Another urge, although less pronounced, would be to pick it up and show it off like the spoils of conquest. Particularly in Central Illinois, Cubs fans have to live with constant reminders of their more successful rivals in Missouri, and this hat had to appear like an even bigger reminder than usual. There they are, all of the Cardinals World Series heroes, all in one place. Even Ryan Theriot’s name appears to be there, who was once a Cubs fan but now has become the Enemy. Why on earth would a Cardinals fan, who couldn’t hang on to such a prized item, deserve to get it back? I’m not saying I would think this way, but I could understand the thought process, at least.

The final urge might have been to just leave it alone. I’ve often wondered, if I was Kyle McLaughlin’s character in Blue Velvet, would I have stopped in that field to pick up the severed ear lying on the ground? I have to believe I would have kept walking on, and just tried to forget I ever saw anything at all. Granted, a signed Cardinals hat and a severed ear are two different things, but the impulse to just leave it alone, and avoid all the complications that could follow from picking up the hat, would have at least crossed my mind for a split second.

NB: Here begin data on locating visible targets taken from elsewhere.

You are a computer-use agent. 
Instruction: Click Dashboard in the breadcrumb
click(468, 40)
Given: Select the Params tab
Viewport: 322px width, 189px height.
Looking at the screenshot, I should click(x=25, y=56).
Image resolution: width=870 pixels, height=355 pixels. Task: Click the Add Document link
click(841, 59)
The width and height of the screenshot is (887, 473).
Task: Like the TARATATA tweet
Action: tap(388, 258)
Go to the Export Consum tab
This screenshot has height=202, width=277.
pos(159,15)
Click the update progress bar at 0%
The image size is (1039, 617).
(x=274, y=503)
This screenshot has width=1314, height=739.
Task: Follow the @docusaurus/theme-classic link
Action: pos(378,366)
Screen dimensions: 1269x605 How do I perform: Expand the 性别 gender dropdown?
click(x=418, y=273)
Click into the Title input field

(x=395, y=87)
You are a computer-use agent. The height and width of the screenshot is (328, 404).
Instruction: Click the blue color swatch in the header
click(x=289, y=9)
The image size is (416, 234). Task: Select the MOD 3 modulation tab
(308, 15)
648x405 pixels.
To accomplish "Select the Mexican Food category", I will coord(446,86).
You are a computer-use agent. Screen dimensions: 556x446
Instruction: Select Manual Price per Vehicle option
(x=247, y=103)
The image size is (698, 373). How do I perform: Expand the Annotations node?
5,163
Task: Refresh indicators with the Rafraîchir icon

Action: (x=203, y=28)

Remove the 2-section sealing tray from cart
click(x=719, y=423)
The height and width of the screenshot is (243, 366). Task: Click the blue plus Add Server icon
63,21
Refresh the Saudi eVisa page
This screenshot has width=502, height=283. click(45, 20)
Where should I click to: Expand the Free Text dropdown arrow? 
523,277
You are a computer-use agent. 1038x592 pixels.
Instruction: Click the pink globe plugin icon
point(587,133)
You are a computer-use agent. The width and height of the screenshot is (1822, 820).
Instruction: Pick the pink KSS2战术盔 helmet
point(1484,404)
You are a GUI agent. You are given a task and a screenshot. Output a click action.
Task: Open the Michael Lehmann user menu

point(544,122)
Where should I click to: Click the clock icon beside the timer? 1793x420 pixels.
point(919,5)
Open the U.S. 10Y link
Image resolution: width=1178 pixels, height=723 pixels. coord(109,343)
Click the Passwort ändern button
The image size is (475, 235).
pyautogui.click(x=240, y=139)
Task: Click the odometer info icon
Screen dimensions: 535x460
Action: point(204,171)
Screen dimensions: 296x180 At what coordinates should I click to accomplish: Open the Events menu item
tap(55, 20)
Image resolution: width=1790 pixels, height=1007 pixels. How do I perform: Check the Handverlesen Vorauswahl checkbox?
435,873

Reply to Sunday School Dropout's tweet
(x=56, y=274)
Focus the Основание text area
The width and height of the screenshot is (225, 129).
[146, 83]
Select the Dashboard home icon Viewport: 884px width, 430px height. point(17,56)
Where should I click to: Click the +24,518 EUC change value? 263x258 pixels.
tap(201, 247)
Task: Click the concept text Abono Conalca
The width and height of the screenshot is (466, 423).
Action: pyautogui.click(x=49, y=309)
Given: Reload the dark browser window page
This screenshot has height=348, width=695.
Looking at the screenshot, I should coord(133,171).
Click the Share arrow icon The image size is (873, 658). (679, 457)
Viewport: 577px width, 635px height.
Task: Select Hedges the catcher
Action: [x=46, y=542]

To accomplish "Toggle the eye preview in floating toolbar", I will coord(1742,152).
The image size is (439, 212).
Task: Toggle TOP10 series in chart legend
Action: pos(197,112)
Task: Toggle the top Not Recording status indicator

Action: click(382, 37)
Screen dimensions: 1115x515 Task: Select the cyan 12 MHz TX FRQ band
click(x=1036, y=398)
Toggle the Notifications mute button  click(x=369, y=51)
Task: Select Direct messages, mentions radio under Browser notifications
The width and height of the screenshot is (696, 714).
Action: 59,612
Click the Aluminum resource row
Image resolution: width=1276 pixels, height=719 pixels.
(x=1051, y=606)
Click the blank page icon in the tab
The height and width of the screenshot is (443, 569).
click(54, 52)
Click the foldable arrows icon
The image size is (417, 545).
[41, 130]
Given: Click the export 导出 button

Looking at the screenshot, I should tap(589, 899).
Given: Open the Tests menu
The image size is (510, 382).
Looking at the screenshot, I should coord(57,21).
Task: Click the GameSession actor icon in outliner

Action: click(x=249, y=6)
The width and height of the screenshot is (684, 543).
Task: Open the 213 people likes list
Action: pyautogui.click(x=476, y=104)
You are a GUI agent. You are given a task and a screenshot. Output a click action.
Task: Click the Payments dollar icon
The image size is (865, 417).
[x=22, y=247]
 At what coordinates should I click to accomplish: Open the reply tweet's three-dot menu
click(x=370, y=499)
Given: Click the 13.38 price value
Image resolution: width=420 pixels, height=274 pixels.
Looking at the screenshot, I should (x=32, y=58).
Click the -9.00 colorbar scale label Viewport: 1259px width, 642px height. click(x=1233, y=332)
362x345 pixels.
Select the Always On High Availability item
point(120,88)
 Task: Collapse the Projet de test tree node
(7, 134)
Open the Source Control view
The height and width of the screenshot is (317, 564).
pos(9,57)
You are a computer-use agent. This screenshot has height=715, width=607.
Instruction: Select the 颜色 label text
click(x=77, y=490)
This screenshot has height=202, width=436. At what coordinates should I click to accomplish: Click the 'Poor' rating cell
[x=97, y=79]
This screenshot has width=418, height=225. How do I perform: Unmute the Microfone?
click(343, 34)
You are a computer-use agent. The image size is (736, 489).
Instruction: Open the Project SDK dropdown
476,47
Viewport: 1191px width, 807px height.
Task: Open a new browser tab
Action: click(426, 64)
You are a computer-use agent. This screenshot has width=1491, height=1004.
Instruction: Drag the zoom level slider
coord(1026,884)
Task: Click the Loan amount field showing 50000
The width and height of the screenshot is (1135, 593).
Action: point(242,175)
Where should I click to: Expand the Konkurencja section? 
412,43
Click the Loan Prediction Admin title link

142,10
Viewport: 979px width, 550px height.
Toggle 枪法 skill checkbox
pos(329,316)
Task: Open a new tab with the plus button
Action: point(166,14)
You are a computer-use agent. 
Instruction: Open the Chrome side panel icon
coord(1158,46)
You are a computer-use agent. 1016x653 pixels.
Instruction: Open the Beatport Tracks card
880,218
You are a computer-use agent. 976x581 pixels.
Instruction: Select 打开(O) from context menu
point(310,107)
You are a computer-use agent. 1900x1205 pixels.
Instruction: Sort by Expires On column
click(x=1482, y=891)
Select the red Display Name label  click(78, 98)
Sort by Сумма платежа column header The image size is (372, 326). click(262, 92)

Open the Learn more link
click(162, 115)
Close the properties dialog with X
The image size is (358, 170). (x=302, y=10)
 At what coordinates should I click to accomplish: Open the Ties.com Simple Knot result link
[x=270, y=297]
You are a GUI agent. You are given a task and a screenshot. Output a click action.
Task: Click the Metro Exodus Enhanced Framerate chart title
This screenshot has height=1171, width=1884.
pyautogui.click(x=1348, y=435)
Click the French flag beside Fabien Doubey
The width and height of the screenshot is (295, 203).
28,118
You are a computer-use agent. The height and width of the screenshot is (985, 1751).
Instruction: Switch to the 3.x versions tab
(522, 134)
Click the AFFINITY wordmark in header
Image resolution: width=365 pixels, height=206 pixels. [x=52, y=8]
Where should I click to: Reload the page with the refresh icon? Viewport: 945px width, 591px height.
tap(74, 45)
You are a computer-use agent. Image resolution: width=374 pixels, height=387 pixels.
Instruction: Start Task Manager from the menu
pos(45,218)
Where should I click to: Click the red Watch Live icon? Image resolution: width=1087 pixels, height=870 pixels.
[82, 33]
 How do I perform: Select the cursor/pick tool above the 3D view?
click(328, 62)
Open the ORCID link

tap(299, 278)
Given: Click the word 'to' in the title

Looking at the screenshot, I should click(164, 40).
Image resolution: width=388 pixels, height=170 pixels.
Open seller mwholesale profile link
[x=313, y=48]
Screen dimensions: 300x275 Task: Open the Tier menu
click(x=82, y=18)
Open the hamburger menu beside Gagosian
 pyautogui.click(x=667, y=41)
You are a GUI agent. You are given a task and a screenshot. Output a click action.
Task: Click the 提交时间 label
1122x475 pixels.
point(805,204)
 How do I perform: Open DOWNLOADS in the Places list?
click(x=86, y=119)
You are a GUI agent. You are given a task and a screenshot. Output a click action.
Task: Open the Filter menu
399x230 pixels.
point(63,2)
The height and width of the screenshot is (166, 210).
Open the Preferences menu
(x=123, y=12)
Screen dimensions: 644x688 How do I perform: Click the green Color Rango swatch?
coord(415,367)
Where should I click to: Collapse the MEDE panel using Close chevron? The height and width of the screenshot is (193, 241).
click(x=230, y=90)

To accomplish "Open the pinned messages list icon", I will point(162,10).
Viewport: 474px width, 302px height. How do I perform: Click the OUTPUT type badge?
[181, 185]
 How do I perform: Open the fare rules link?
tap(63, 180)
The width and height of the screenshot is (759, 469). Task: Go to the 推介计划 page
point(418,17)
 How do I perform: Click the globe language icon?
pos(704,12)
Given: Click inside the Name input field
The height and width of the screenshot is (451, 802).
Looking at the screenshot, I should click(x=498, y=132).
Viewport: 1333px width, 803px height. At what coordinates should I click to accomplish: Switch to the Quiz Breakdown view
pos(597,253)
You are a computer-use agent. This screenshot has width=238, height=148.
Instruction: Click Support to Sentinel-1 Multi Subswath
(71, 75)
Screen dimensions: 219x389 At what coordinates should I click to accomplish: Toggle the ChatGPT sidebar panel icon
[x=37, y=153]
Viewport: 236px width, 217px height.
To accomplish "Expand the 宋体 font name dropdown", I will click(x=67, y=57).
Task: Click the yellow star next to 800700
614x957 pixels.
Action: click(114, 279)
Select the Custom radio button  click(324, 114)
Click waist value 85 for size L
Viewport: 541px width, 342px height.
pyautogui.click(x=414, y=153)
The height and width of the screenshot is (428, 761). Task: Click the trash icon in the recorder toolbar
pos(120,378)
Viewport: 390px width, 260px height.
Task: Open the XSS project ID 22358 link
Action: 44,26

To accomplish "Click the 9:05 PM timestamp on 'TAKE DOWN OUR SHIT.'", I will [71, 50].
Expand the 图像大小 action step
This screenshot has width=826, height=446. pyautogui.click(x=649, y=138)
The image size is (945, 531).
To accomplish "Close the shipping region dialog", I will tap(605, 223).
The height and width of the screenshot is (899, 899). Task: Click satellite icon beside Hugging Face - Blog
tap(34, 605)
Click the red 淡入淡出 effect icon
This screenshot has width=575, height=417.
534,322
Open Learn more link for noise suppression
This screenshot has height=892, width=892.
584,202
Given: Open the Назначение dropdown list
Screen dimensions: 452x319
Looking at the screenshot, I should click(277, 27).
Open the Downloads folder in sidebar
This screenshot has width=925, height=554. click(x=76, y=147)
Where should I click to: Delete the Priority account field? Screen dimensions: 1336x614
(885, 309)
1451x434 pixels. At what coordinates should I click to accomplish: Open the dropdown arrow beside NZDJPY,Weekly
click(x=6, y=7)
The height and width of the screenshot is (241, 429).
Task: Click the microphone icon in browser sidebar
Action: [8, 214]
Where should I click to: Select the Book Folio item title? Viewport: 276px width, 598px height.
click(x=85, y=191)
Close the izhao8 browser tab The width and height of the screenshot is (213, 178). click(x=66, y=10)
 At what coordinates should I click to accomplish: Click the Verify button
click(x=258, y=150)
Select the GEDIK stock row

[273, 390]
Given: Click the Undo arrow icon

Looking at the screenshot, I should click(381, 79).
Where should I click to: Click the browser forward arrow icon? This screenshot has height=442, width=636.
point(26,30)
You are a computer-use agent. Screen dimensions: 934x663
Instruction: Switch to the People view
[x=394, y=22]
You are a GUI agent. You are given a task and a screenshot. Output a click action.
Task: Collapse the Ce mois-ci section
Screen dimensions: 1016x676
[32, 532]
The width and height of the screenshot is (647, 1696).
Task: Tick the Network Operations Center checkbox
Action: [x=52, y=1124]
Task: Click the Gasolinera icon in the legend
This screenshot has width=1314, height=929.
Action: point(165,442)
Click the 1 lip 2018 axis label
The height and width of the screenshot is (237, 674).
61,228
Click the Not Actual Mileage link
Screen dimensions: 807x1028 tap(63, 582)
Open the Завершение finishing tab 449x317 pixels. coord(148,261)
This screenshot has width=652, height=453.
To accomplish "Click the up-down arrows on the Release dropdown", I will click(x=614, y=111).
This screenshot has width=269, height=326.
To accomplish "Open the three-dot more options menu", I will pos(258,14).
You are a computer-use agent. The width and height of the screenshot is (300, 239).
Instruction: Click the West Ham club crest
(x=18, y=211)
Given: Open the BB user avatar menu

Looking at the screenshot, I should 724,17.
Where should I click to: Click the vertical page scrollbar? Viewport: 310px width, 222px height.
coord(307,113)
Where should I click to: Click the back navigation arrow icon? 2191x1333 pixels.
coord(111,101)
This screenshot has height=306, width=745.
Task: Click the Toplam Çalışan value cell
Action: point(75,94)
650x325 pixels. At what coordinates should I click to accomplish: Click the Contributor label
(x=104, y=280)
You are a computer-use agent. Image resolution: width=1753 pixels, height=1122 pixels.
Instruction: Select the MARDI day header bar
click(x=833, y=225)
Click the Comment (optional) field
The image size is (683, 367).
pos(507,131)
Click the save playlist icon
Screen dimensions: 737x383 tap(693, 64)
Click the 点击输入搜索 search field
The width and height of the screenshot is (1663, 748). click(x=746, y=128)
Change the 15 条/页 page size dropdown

I hope this story ends well. I hope that the Cubs fan who found the hat doesn’t get dozens of replies from people, all of  them swearing up and down that it’s their hat. In fact, anything more than one reply will dampen this story for me, because I want to believe that the person who lost it will reply, and that no one else will see this as an opportunity to score themselves a potentially valuable hat.

My view of human nature is on the line here, people. Make me proud.